** Input **
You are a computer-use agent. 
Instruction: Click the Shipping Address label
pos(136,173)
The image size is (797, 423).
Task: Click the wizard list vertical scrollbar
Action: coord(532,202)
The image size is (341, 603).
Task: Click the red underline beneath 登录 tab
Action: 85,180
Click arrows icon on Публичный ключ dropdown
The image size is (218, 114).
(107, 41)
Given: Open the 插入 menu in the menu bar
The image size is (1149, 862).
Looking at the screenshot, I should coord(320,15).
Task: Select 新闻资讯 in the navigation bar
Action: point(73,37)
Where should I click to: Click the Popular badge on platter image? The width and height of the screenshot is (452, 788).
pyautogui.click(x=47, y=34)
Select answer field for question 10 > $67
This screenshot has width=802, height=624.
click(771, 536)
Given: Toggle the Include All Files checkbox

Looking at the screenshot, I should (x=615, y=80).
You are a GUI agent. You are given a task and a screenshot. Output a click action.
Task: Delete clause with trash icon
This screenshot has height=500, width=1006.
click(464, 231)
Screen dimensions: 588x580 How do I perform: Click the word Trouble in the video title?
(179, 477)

** Task description **
Every line of the entries that includes "icon" must be copied into the answer.

** Problem solution **
Click arrows icon on Публичный ключ dropdown
Task: Delete clause with trash icon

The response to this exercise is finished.